Posted by mathalways    Wednesday, August 10, 2011 2:32 PM


re: Acia: Finnley's Natural Birth

wonderful story I was scared for you and I know if I saw my husband looked scared like that I'd freak out too!

Also I'd like to thank mwmacglashan for the great comment regarding natural vs. medicated birth. I'm due soon with my first child and the comment you responded to actually did disappoint me a bit. It made me feel weak for choosing epidural. Thank you for responding the way you did it helped me regain my confidence.
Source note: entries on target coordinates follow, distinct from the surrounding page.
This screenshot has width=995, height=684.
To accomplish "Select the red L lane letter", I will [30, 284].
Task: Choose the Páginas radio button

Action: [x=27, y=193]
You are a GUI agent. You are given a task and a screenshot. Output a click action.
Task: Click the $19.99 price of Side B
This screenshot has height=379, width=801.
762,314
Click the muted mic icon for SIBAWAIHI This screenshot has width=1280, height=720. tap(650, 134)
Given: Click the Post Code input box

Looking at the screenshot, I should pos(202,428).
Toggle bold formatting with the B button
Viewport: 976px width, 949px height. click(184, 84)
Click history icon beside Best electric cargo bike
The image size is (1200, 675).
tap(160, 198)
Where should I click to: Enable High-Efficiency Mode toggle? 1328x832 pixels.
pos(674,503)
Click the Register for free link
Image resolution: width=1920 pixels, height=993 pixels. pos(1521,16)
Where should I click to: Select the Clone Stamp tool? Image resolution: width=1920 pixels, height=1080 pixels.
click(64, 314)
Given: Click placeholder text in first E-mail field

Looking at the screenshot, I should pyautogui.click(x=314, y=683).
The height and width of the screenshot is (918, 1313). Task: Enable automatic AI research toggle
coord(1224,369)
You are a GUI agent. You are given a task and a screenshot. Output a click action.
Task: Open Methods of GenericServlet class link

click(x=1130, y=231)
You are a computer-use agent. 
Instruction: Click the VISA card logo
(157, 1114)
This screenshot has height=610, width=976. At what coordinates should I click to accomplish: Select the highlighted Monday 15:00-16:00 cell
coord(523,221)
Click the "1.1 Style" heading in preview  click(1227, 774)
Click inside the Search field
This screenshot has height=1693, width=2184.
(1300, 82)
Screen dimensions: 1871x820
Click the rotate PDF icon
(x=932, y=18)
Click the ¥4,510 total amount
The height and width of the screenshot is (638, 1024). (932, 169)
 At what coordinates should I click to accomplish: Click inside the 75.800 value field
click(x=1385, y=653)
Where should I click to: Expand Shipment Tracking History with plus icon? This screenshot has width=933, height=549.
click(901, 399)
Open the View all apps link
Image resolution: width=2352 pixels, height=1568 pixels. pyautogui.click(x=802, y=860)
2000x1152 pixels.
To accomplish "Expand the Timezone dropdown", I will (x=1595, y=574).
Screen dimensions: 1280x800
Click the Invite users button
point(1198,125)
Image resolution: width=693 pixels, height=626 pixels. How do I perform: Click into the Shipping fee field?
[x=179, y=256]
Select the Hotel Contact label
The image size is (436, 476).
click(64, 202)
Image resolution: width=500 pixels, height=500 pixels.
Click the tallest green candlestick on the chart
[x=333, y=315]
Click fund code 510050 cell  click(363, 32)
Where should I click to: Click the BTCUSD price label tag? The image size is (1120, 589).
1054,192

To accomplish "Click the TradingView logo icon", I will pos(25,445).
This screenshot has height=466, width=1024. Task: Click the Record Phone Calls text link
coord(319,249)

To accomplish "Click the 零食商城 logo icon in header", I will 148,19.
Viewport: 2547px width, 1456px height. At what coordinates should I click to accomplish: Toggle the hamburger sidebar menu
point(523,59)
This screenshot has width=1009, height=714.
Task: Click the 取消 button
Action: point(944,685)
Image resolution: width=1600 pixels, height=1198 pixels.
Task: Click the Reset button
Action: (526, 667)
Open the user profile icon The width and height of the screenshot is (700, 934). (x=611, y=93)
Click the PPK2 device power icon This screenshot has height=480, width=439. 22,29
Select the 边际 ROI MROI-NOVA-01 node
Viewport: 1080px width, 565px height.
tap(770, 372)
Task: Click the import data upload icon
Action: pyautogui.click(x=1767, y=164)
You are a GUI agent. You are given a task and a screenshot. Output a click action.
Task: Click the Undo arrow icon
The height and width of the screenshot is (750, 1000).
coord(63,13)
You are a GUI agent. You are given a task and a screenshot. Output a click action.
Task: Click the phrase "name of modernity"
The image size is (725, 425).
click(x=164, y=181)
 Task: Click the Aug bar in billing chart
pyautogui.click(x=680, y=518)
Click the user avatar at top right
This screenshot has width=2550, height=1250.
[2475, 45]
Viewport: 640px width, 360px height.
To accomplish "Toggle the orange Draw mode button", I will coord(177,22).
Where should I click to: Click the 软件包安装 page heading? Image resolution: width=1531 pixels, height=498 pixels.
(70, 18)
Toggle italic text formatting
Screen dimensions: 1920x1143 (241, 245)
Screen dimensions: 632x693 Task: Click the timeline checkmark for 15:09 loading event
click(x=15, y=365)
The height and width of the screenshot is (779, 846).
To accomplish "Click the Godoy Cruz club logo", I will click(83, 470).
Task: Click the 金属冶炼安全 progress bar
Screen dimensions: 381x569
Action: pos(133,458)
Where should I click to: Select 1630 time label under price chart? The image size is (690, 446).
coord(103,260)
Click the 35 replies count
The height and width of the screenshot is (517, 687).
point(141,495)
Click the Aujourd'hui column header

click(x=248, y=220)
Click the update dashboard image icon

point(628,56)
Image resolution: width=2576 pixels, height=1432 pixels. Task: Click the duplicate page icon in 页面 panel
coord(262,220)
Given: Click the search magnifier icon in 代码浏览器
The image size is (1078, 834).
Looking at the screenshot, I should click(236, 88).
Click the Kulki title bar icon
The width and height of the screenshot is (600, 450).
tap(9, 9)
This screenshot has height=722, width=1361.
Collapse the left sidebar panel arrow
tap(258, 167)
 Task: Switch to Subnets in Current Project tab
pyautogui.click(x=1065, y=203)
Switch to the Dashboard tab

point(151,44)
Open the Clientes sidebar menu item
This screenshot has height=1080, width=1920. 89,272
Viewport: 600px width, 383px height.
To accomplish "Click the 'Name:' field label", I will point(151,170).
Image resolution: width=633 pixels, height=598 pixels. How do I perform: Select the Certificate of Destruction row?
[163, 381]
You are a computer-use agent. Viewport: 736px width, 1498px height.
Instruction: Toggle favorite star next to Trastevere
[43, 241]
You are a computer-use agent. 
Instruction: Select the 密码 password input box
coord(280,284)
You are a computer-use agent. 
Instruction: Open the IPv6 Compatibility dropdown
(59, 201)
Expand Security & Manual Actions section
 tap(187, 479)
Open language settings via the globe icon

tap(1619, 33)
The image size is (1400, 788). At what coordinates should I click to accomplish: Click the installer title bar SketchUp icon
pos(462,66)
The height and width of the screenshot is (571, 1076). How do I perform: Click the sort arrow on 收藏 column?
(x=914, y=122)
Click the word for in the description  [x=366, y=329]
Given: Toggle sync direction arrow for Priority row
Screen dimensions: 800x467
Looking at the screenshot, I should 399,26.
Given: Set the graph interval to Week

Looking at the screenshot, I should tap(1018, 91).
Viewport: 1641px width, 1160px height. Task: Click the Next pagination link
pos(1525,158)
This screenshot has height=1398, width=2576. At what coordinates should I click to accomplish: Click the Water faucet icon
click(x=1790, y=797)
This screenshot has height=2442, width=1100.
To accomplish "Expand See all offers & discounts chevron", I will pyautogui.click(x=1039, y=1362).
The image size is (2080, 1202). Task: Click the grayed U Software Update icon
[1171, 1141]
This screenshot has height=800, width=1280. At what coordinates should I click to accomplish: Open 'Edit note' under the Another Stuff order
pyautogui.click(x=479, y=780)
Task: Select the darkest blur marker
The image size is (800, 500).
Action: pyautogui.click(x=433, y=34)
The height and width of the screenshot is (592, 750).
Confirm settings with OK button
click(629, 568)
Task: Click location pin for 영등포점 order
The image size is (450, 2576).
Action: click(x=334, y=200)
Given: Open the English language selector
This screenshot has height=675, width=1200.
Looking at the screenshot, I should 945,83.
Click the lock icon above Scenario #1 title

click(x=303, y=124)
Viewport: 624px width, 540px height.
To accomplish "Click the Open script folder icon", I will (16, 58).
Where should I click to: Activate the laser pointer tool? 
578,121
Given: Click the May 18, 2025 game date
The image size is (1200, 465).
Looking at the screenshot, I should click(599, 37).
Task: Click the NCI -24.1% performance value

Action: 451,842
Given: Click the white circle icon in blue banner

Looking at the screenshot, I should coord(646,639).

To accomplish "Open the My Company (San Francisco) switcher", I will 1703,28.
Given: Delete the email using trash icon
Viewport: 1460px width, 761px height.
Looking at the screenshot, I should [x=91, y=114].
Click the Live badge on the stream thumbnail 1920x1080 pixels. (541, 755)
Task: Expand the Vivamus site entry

Posted by lauren01746    Monday, October 10, 2011 2:36 AM


re: Acia: Finnley's Natural Birth

Your body goes through hormonal changes which include chemicals to induce a natural sort of amnesia so you don't remember much and if you breastfeed you get a few hormones that make you feel good and at peace so eventually the horror of it all goes away.-<a href="https://profiles.google.com/guyriordan">Guy Riordan</a>

Posted by shantelle1015    Monday, October 31, 2011 7:36 PM


re: Acia: Finnley's Natural Birth

shame on you Khrysalis2009... your comment was so insensitive and not really true. Pain is not a always a bad thing but if a woman doesn't want to experience all the agony and we have the technology to prevent it that won't harm your baby then you shouldn't look down your nose at them!

Posted by Joyfulnoyz    Thursday, March 01, 2012 10:51 AM


re: Acia: Finnley's Natural Birth

Thank you for sharing your beautiful story. I cried reading this whole thing! I am due in 9 weeks and your story has been really inspirational. Beautiful family pictures. Congrats!

Posted by prissyfit    Tuesday, May 08, 2012 12:57 PM


re: Acia: Finnley's Natural Birth

Thank you for sharing your story. I am almost nearing my due date and it's nice to read other Mom's experiences. Glad everything went well for the most part! Congrats to you and your beautiful family.

Posted by littlebabylo    Wednesday, May 23, 2012 2:38 PM


re: Acia: Finnley's Natural Birth

This Is such a great story told, truly beautiful. It's probably the hormones but I just cried all over myself. Not to mention my husband thinks I am losing my mind. lol thanks for sharing.